Excerpted records:
----

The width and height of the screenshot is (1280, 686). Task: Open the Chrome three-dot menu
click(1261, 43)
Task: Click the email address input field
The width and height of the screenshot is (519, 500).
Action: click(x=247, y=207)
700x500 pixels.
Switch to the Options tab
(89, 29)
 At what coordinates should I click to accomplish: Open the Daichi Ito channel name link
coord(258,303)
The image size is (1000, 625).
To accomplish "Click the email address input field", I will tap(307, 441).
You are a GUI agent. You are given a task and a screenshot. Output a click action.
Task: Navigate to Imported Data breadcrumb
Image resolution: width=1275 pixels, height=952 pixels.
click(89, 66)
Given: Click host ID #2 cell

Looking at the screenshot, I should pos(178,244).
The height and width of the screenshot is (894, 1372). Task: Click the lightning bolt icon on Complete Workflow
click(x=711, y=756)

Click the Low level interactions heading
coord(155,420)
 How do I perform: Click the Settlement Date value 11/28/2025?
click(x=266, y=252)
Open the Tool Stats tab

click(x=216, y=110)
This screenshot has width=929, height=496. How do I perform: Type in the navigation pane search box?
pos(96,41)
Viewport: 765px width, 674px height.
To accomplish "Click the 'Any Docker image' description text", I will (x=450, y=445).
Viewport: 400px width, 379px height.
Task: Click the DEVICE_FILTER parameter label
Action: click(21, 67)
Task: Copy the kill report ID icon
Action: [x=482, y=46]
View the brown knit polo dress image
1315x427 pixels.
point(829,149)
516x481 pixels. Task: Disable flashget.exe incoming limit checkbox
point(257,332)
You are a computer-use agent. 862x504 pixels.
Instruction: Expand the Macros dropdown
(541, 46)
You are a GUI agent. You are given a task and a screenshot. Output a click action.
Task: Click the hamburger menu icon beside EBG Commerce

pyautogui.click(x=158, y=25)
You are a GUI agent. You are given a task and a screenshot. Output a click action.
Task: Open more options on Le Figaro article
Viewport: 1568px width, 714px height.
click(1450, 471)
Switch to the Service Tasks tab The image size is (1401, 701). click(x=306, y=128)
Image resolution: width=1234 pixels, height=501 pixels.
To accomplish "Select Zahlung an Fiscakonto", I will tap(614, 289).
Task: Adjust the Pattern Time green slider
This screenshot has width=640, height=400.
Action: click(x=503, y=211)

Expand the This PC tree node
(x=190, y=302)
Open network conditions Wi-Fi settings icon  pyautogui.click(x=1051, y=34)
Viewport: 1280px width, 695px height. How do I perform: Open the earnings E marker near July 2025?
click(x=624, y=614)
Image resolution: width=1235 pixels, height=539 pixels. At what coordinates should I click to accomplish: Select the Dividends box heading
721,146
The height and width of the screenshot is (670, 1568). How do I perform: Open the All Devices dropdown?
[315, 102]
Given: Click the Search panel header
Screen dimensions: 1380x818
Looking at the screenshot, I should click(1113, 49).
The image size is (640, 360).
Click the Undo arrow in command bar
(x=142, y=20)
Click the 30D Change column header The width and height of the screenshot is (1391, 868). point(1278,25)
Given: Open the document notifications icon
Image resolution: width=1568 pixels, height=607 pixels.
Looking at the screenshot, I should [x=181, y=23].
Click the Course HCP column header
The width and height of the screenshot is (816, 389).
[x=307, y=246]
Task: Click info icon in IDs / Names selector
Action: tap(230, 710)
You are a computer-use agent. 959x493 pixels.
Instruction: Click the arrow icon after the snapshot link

----

Required work:
Rewrite the whole listing above, replacing "email address input field" with "username input field" and changing nothing else.

Result for this exercise:
The width and height of the screenshot is (1280, 686). Task: Open the Chrome three-dot menu
click(1261, 43)
Task: Click the username input field
The width and height of the screenshot is (519, 500).
Action: click(x=247, y=207)
700x500 pixels.
Switch to the Options tab
(89, 29)
 At what coordinates should I click to accomplish: Open the Daichi Ito channel name link
coord(258,303)
The image size is (1000, 625).
To accomplish "Click the username input field", I will tap(307, 441).
You are a GUI agent. You are given a task and a screenshot. Output a click action.
Task: Navigate to Imported Data breadcrumb
Image resolution: width=1275 pixels, height=952 pixels.
click(89, 66)
Given: Click host ID #2 cell

Looking at the screenshot, I should pos(178,244).
The height and width of the screenshot is (894, 1372). Task: Click the lightning bolt icon on Complete Workflow
click(x=711, y=756)

Click the Low level interactions heading
coord(155,420)
 How do I perform: Click the Settlement Date value 11/28/2025?
click(x=266, y=252)
Open the Tool Stats tab

click(x=216, y=110)
This screenshot has width=929, height=496. How do I perform: Type in the navigation pane search box?
pos(96,41)
Viewport: 765px width, 674px height.
To accomplish "Click the 'Any Docker image' description text", I will (x=450, y=445).
Viewport: 400px width, 379px height.
Task: Click the DEVICE_FILTER parameter label
Action: click(21, 67)
Task: Copy the kill report ID icon
Action: [x=482, y=46]
View the brown knit polo dress image
1315x427 pixels.
point(829,149)
516x481 pixels. Task: Disable flashget.exe incoming limit checkbox
point(257,332)
You are a computer-use agent. 862x504 pixels.
Instruction: Expand the Macros dropdown
(541, 46)
You are a GUI agent. You are given a task and a screenshot. Output a click action.
Task: Click the hamburger menu icon beside EBG Commerce

pyautogui.click(x=158, y=25)
You are a GUI agent. You are given a task and a screenshot. Output a click action.
Task: Open more options on Le Figaro article
Viewport: 1568px width, 714px height.
click(1450, 471)
Switch to the Service Tasks tab The image size is (1401, 701). click(x=306, y=128)
Image resolution: width=1234 pixels, height=501 pixels.
To accomplish "Select Zahlung an Fiscakonto", I will tap(614, 289).
Task: Adjust the Pattern Time green slider
This screenshot has width=640, height=400.
Action: click(x=503, y=211)

Expand the This PC tree node
(x=190, y=302)
Open network conditions Wi-Fi settings icon  pyautogui.click(x=1051, y=34)
Viewport: 1280px width, 695px height. How do I perform: Open the earnings E marker near July 2025?
click(x=624, y=614)
Image resolution: width=1235 pixels, height=539 pixels. At what coordinates should I click to accomplish: Select the Dividends box heading
721,146
The height and width of the screenshot is (670, 1568). How do I perform: Open the All Devices dropdown?
[315, 102]
Given: Click the Search panel header
Screen dimensions: 1380x818
Looking at the screenshot, I should click(1113, 49).
The image size is (640, 360).
Click the Undo arrow in command bar
(x=142, y=20)
Click the 30D Change column header The width and height of the screenshot is (1391, 868). point(1278,25)
Given: Open the document notifications icon
Image resolution: width=1568 pixels, height=607 pixels.
Looking at the screenshot, I should [x=181, y=23].
Click the Course HCP column header
The width and height of the screenshot is (816, 389).
[x=307, y=246]
Task: Click info icon in IDs / Names selector
Action: tap(230, 710)
You are a computer-use agent. 959x493 pixels.
Instruction: Click the arrow icon after the snapshot link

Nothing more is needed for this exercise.